Although you don’t need to use this checklist every time you publish a new page, these steps are SEO best practices that you have to keep in mind to prevent indexation problems. We’ll mostly refer to large websites throughout the checklist, but the same steps can be applied to new or small sites. We also included a few steps for single-page applications and JavaScript websites.

Pro Tip 💡

The index process can take days or weeks, based on how often Google crawls your site. In the case of newer pages, use this checklist to ensure you’re not missing any essential optimization, but there’s no need to worry if the page takes a while to index. However, if the page takes longer than a month to appear on search results, it’s time to take a closer look.

1.Find Your Indexing Problems

To start, let’s use the site: search operator to verify whether or not Google indexed our site/page.

Example of typing your URL into google to see if it's indexed

This search operator will look for every page in Google’s index that contains the domain we specified.

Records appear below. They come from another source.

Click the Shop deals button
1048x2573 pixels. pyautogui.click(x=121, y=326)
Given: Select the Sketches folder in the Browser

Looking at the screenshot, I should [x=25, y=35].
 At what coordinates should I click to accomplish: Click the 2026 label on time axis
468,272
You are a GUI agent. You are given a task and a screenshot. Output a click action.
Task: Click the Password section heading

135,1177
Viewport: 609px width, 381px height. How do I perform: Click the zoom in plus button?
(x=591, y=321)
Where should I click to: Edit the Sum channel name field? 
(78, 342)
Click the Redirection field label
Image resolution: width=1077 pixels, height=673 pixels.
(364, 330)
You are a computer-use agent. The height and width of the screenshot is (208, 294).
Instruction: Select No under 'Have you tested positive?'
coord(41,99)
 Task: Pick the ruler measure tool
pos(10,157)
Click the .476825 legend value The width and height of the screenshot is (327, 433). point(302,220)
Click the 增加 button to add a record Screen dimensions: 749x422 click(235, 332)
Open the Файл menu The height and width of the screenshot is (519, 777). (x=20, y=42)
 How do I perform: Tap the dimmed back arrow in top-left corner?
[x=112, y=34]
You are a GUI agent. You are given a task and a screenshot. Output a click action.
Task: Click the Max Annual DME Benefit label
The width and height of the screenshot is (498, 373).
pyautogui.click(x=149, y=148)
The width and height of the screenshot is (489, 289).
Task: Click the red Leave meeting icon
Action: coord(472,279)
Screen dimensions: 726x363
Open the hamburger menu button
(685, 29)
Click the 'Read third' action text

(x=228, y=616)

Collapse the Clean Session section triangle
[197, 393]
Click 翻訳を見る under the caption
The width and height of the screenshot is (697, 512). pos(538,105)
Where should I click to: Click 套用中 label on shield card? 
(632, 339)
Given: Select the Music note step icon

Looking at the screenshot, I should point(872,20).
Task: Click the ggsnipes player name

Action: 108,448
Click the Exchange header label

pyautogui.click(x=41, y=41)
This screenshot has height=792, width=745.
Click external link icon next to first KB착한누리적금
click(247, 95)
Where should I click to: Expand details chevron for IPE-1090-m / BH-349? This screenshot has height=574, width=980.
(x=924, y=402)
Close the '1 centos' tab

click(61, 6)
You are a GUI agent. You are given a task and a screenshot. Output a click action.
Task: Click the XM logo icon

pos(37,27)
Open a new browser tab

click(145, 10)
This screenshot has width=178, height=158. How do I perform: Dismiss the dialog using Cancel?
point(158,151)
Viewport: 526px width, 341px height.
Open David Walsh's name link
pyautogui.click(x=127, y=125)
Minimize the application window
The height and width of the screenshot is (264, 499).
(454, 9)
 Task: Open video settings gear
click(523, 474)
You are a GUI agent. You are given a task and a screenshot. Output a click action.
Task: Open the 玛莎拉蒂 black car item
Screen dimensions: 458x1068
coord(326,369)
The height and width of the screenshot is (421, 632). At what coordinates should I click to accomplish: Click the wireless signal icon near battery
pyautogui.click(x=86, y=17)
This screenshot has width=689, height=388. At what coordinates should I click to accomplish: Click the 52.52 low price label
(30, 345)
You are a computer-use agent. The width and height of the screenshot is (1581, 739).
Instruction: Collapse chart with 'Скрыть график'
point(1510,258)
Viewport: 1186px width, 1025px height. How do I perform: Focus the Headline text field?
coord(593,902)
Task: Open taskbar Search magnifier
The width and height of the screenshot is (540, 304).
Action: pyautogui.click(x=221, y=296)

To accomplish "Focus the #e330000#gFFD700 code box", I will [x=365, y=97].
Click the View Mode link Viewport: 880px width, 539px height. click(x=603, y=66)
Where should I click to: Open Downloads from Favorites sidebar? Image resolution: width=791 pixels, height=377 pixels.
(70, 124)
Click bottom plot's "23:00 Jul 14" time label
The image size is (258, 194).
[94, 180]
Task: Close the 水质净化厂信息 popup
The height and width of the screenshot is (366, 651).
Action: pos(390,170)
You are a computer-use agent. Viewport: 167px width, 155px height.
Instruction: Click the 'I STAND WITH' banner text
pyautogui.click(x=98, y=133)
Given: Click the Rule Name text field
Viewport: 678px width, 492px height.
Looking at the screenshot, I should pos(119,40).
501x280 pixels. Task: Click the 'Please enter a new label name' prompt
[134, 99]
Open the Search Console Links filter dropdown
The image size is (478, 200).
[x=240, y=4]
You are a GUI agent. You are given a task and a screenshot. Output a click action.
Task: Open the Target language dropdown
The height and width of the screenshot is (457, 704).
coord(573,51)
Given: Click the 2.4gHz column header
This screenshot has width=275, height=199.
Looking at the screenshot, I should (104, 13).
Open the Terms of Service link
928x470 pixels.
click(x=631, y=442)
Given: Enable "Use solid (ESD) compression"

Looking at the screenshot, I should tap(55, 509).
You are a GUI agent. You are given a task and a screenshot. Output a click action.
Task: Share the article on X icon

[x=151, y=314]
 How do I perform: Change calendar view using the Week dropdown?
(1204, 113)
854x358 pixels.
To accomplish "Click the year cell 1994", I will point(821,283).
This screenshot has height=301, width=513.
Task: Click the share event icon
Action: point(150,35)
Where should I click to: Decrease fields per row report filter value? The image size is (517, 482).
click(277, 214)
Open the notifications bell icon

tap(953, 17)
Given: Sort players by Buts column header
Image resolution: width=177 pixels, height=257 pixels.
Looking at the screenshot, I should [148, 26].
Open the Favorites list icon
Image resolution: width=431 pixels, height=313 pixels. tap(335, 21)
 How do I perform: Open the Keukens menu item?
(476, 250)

If we’re suspicious about a specific page, we can also enter the exact URL and see if Google can find it.

When it can’t find the URL, Google will show the following message:

If our pages are not showing on search results, it’s time to move to Google Search Console (GSC) and see what insights we can gather. In Search Console, select your domain and click “Pages” under the Indexing tab. In this report, you’ll find clear insights into why Google chooses to ignore your URL.

Once you click on pages and scroll down, it will reveal a list of problems affecting your pages.

During this process, you must remember that not every page needs to be indexed.

Find out why your pages aren't indexed in Google Search Console

In this list, you’re looking for relevant pages for searchers, like blog content and pillar pages. URLs behind login walls, for example, are supposed to be left out of the index, so you can ignore those ones.

If you already have a list of pages you know are not getting indexed, you can skip this part and use the URL inspector tool:

Here, you’ll find more detailed information about your URL status, like when it was crawled last time and how it was discovered. Most importantly, for this exercise, it’ll tell you the reason the page wasn’t indexed.

Note: Although it’ll let you know one reason, more problems might be impacting your site indexability, so we encourage you to follow the rest of the checklist to improve your indexation ratio.

2. Check Your Robot Directives

One of the most common and easiest issues to fix is having robot directives interfering with your page indexation. There are three places to check for this problem:

1. Check the On-Page Robots Meta Tag

The robot meta tag tells Googlebot how to treat your page. If your page has a no-index tag, it’s telling Googlebot that you want this page to be crawled (so crawlers will discover the page) but not indexed (Googlebot will keep the page out of the SERPs). To quickly find it on your page, navigate to the page and, once on it, open the DevTools (right-click + inspect) – you can also find it on the source code.

Click on “Inspect” under View Page Source.

Then, use CMD + F (or CTR + F on Windows) to look for “robots” to find the tag quickly.

You can also look for “noindex” directly, but sometimes the tag can appear on scripts, making the process longer as you have to navigate through the different findings.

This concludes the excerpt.